O’nun bu sözlerle neyi kastettiğini ve neyi kastetmediğini kestirebiliriz.  Ev işlerinizi yapıp çocuklarınıza bakıcılık yapacağını söylemiyor! İnsanlara bu işleri yapmalarını sağlayacak kadar para da vermeyecek. Bildiğimiz kadarıyla, hiç kimse O’nun teklif ettiği şeyin bu olduğunu da düşünmedi zaten.

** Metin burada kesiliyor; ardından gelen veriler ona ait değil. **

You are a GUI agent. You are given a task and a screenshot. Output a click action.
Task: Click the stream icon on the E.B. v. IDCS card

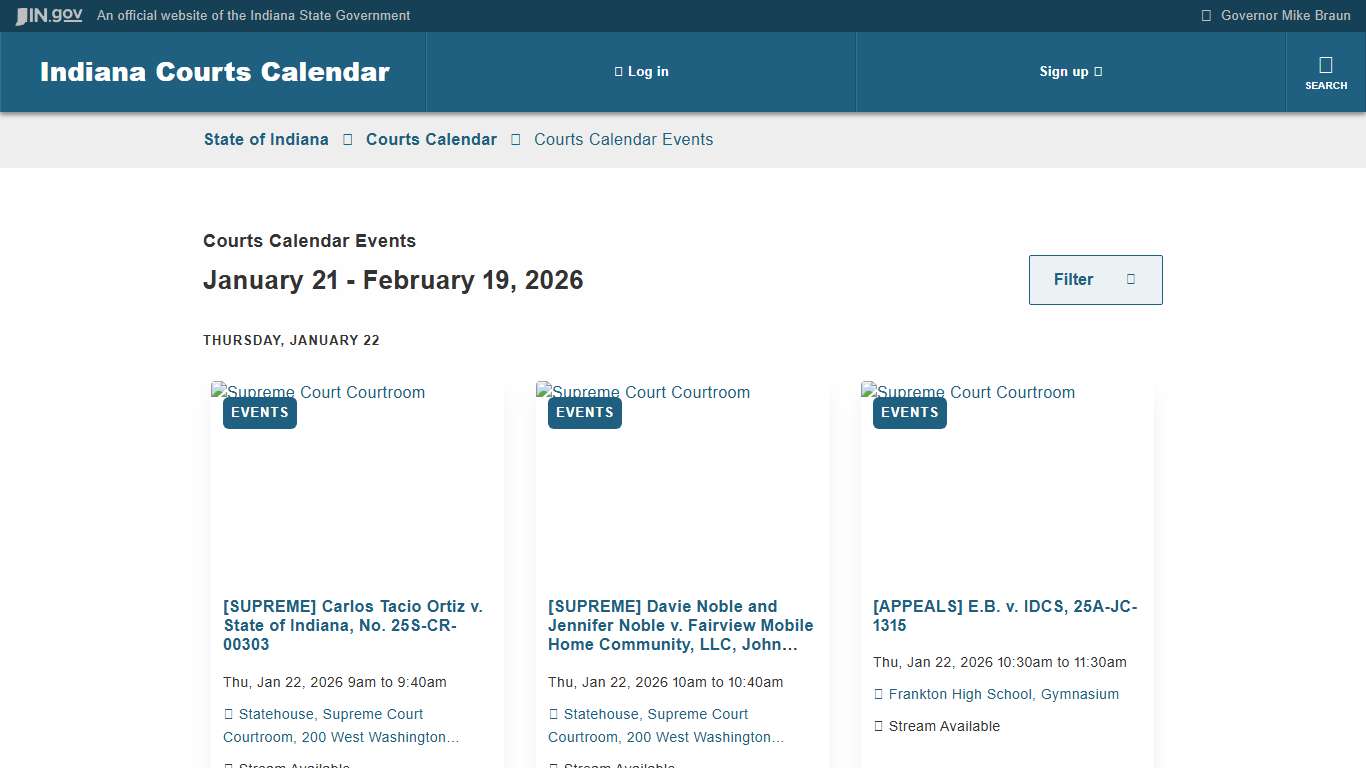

“Hayatınızı Kontrol Etmenin Altı Kolay Yolu” gibi kişisel gelişim makaleleri tarzında bir tür pratik tavsiyeler ya da bilgelik tüyoları da vermiyor. Konu kişisel gelişimden oldukça uzak aslında.

İsa’nın kastettiği şey

“Bağlı olman gereken, seni anlayan, önemseyen bir insan olarak buradayım. Benden uzaklaşırsan geriye doğru yaşamış olursun ve gerçeklik tohumundan kaçarsın ki bu senin için çok kötüdür. Seni çok seviyorum; bu yüzden de sağlıklı ve mutlu görmek istiyorum. Sana rahatlık vermek istiyorum; Evrenin ilk yaratıldığı haliyle uyum içinde olmanın verdiği rahatlığı. Huzur ve rahatlığı benim rehberliğimi alınca bulabilirsin. Ben nazik ve alçakgönüllüyüm. İyi niyetini kötüye kullanmam ben, korkma. Bana tüm kalbinle güven ve neler olacağını gör.” Hristiyanların Mesih’in vaadinden anladıkları sözler bunlardır.

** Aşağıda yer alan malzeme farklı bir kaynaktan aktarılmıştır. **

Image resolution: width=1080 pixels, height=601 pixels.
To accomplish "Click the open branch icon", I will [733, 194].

Hristiyanlar olarak İsa Mesih’in diri olduğuna, vaadinin O’na inanan herkes için geçerliliğini koruduğuna inanıyoruz. Kendi tecrübelerimize dayanarak da bunun doğruluğuna şahitlik edebiliyoruz. İsa Mesih’in rehberliğiyle yaşamak GERÇEKTEN de farklı. Bazen hızlı bazen yavaş  da olsa, hayatlarımız doğru yönde şekillenmeye başlıyor. Olması gerekenlere öncelik veriyoruz (tabii mükemmel olamıyoruz, hâlâ hatalarımız var), asıl önemli işlere dikkatimizi veriyoruz ve zamanımızı verimli değerlendiriyoruz.

Tanrı’nın verdiği hediyelerin her gün daha çok farkında olarak etraftaki güzelliklere şükrediyoruz ve bütün bu nimetlerin tadını çıkarıyoruz. Güzel bir gün batımı, şakalaşmalar, bir bardak kahve gibi sahip olduğumuz güzel şeylerin bizi seven birinden geldiğini bilmek çok büyük farklılık yaratır. Bunlar tesadüf değil, armağandır.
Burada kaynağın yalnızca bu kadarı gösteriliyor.